# Cell data usage from navigation and streaming audio apps



## Tesla Newbie (Aug 2, 2017)

Can you guys help me understand the impact on cell data usage of audio streaming apps such as SiriusXM and navigation apps such as Waze? We’re planning a long trip (1500 miles there and back) and enjoy listening to news/politics stations on the SiriusXM app through the Bluetooth connection to the car, and using Waze to be aware of speed traps, traffic tie ups, etc, and am curious whether doing risks exceeding our cellphone data usage limits. I doubt the answer will change our plans either way, so this is more in the nature of wanting to learn the answer to something I’ve never fully understood. Thanks in advance.


----------



## MelindaV (Apr 2, 2016)

Tesla Newbie said:


> Can you guys help me understand the impact on cell data usage of audio streaming apps such as SiriusXM and navigation apps such as Waze? We're planning a long trip (1500 miles there and back) and enjoy listening to news/politics stations on the SiriusXM app through the Bluetooth connection to the car, and using Waze to be aware of speed traps, traffic tie ups, etc, and am curious whether doing risks exceeding our cellphone data usage limits. I doubt the answer will change our plans either way, so this is more in the nature of wanting to learn the answer to something I've never fully understood. Thanks in advance.


how does your cell service show you your usage? if they show you down to the hour, you could drive for a set time while using the SiriusXM app and Waze and see what that shows on your account. then multiply that usage by the length you expect your 1500 mile trip will take.


----------



## Tesla Newbie (Aug 2, 2017)

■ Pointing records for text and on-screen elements
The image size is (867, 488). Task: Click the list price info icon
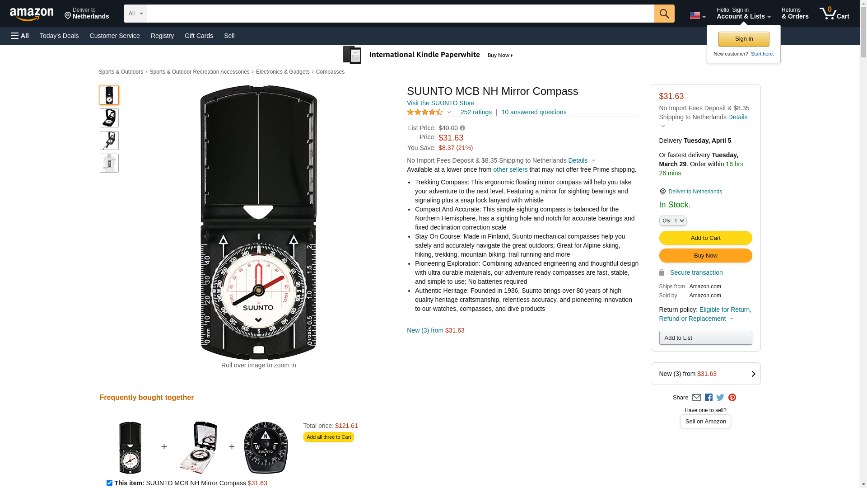click(462, 128)
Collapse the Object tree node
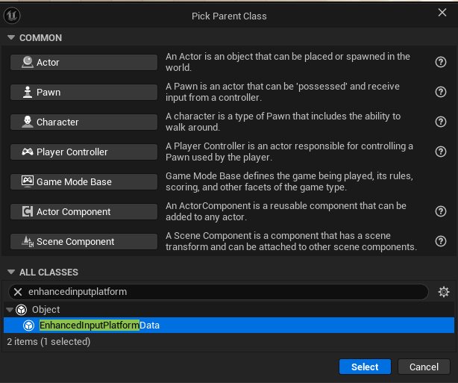 [x=10, y=310]
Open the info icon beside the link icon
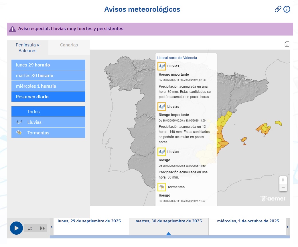The image size is (298, 247). coord(287,9)
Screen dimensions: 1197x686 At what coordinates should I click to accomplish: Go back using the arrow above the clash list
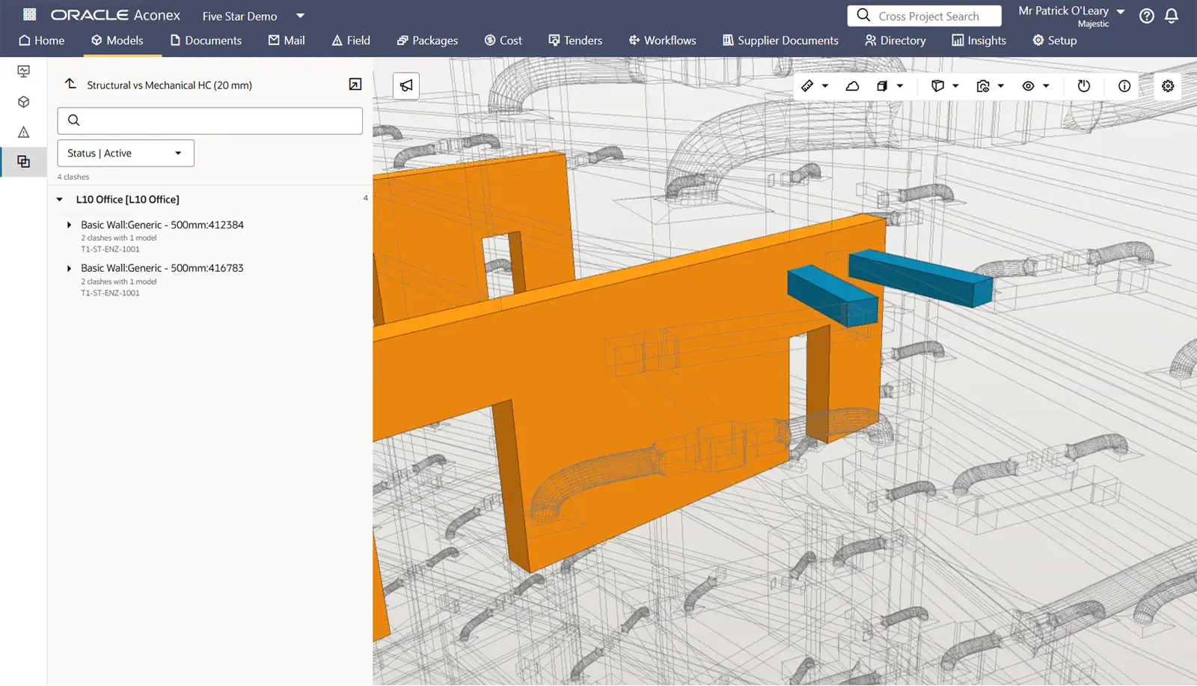pos(70,84)
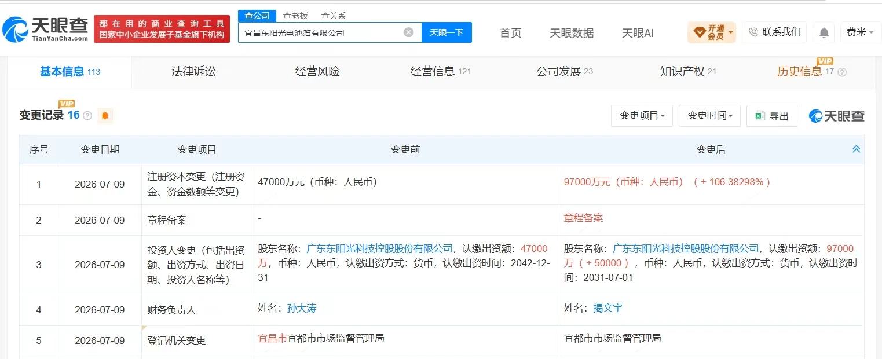Open the 联系我们 contact button

click(775, 32)
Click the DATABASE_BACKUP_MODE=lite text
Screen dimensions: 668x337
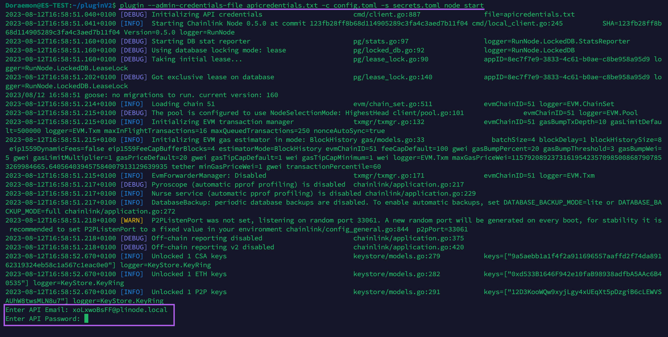coord(554,202)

■ Required actions
1 – Please copy out the pointing records word for word, omitting the pictures.
2 – Resume the forum thread on cell data usage from navigation and streaming apps, starting right after its last line.

■ Answers for the tasks
1 –
The image size is (867, 488). Task: Click the list price info icon
click(462, 128)
Collapse the Object tree node
 [x=10, y=310]
Open the info icon beside the link icon
The image size is (298, 247). coord(287,9)
Screen dimensions: 1197x686 At what coordinates should I click to accomplish: Go back using the arrow above the clash list
pos(70,84)
Open the 联系我们 contact button

click(775, 32)
Click the DATABASE_BACKUP_MODE=lite text
Screen dimensions: 668x337
coord(554,202)

2 –
Yeah, that’s just what we plan to do, although it’s not the cell service that provides the info. The iPhone tells us what we need to know. Under Settings / Cellular we can see under the heading “cellular data” how much data each app has used at the start of the trip and then compare that to the numbers a few hours later. The point of the post was just to get a feel for whether it makes sense to even consider doing this (knowing full well that a good portion of the car-buying public uses google maps on their phone because they don’t have on-board navigation, so it can’t be that bad a data hog.)


----------



## Tesla Newbie (Aug 2, 2017)

Thanks @jmaddr for your suggestion which showed up in my inbox but doesn't seem to be on this page. You reminded me that I could do what I described in my last post now as a test and anticipate how much data the apps will use. Thanks for that. I'm going to give it a try the next time we're on the road for something other than a short trip around town.


----------



## SAronian (Apr 4, 2019)

Both are small data users:
Streaming Sirius XM at 128 Kbits/per second would use about 55 Megabytes per hour or 1 Gigabyte every 18 hours
Waze only uses about 1 Megabyte every 4 hours.


----------



## Tesla Newbie (Aug 2, 2017)

That’s what I hoped to hear! Thanks for the reply.


----------



## JasonF (Oct 26, 2018)

I don't know which cell provider you have now, but T-Mobile will let you stream all of those streaming services for free:

https://www.t-mobile.com/offers/free-music-streaming

Which is why I do. Nearly all the time.


----------



## Tesla Newbie (Aug 2, 2017)

Thanks. Free is my favorite price, but I'm tethered to AT&T. Why? I don't know. Some things just are because they always were.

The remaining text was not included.